Exercise instructions:
Turn the lines of the records below into a single numbered list, dropping any blank lines. Leave the pictures out of your answer.

Recorded data:
######
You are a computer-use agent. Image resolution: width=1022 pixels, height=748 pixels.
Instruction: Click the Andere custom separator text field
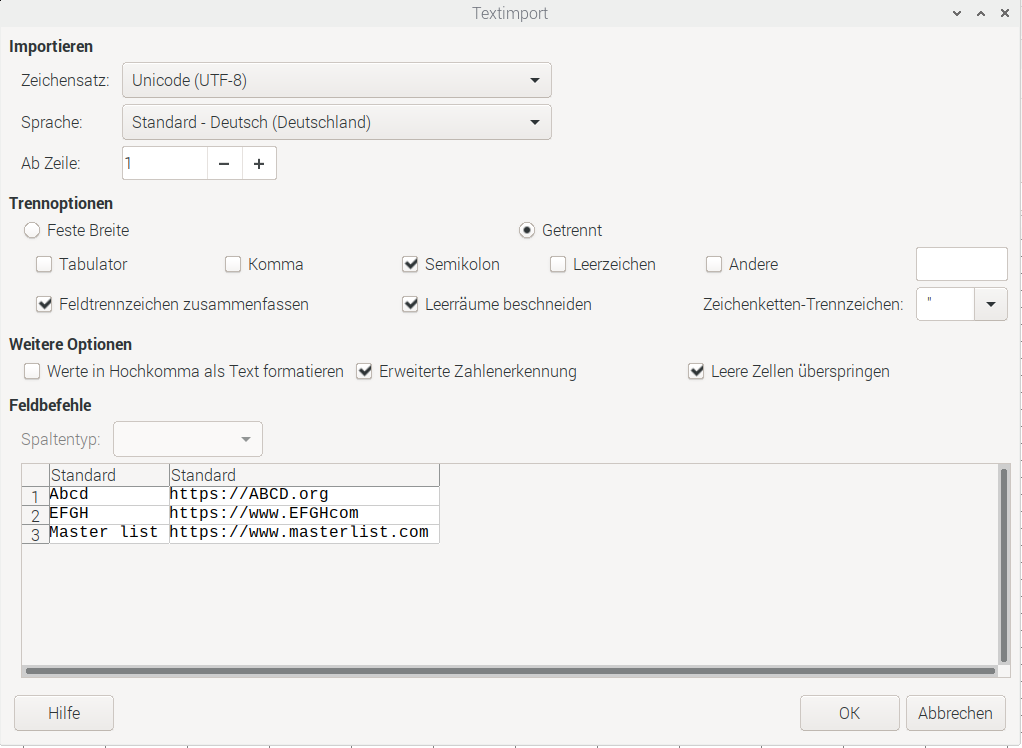[x=961, y=265]
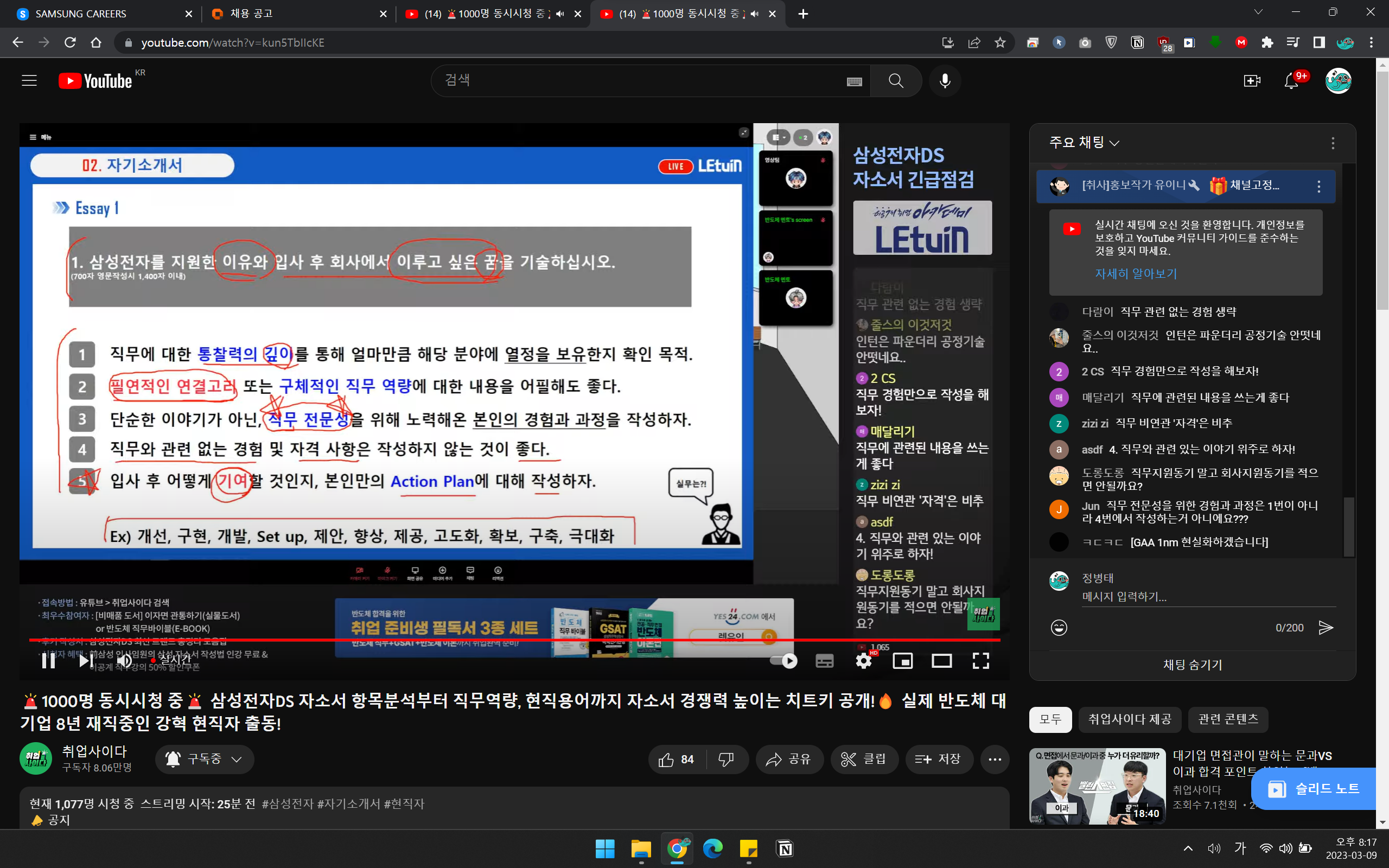The width and height of the screenshot is (1389, 868).
Task: Open the Create video camera icon
Action: (x=1252, y=81)
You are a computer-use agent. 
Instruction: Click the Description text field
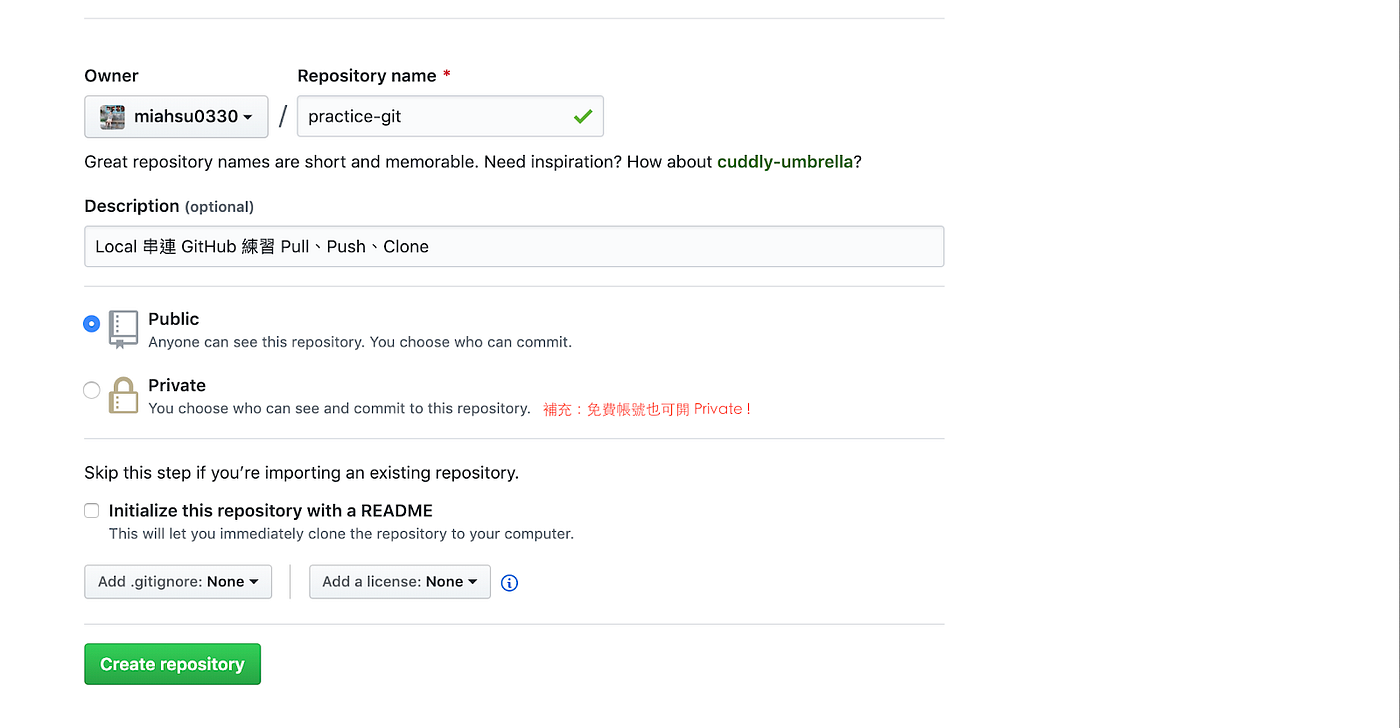tap(514, 246)
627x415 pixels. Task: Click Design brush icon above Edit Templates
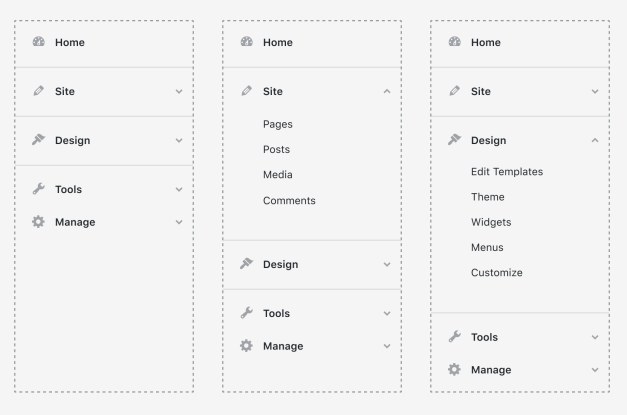455,140
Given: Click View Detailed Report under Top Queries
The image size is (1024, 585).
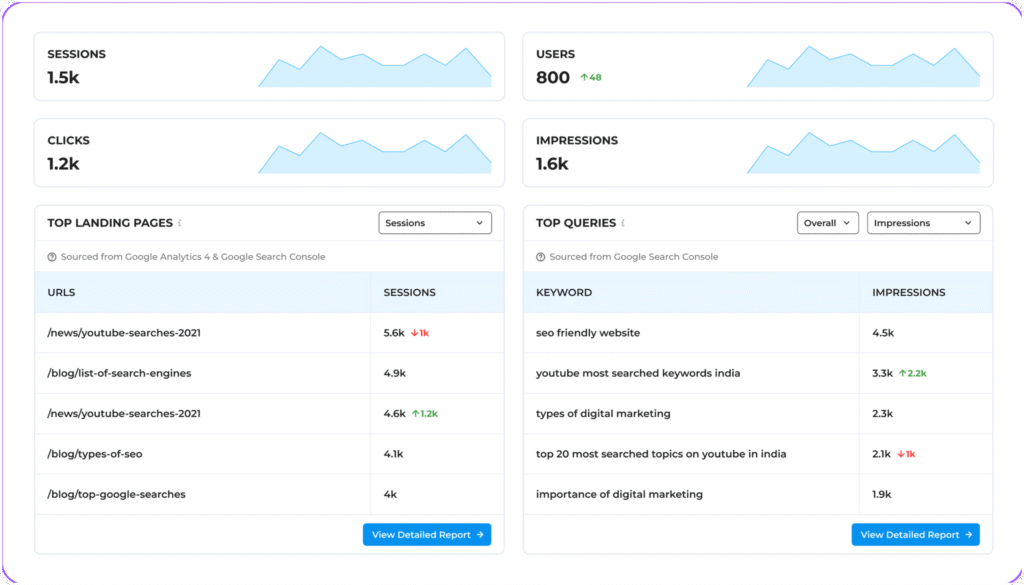Looking at the screenshot, I should pyautogui.click(x=915, y=535).
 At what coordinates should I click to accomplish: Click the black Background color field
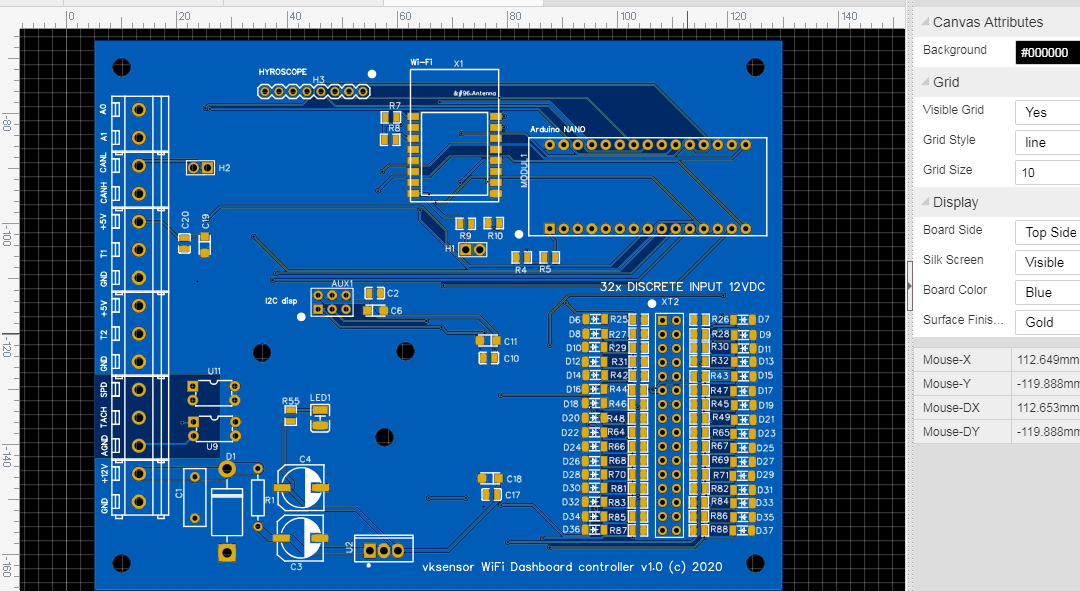pyautogui.click(x=1046, y=53)
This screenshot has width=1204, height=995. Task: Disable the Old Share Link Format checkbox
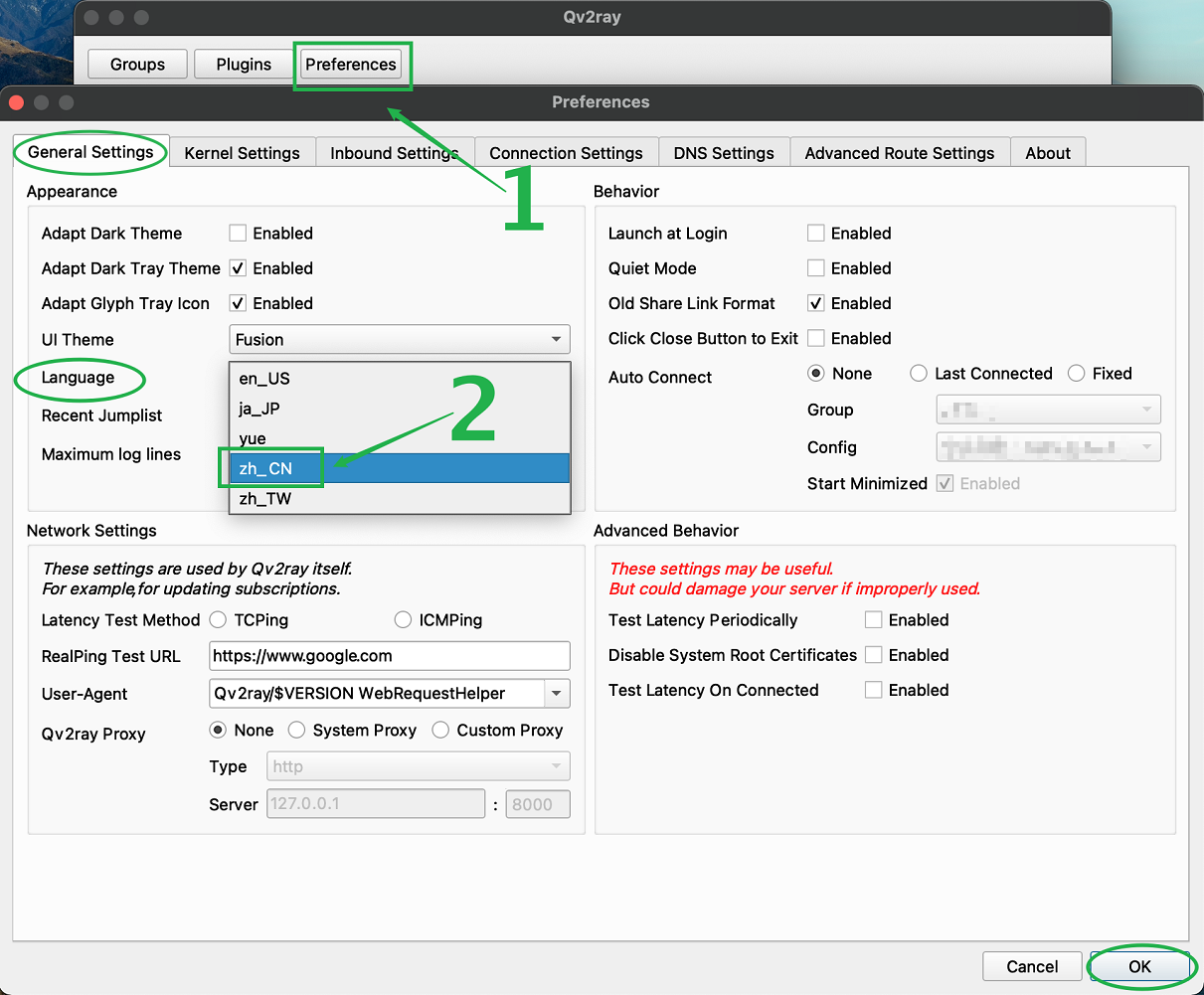[816, 303]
######
Exercise result:
1. You are a computer-use agent. Image resolution: width=1022 pixels, height=748 pixels.
2. Instruction: Click the Andere custom separator text field
3. [x=961, y=265]
4. The width and height of the screenshot is (1389, 868).
5. Task: Open the Create video camera icon
6. Action: (x=1252, y=81)
7. You are a computer-use agent. 
8. Instruction: Click the Description text field
9. tap(514, 246)
10. 627x415 pixels. Task: Click Design brush icon above Edit Templates
11. 455,140
12. Given: Click View Detailed Report under Top Queries
13. The image size is (1024, 585).
14. Looking at the screenshot, I should pyautogui.click(x=915, y=535).
15.  At what coordinates should I click to accomplish: Click the black Background color field
16. pyautogui.click(x=1046, y=53)
17. This screenshot has width=1204, height=995. Task: Disable the Old Share Link Format checkbox
18. [816, 303]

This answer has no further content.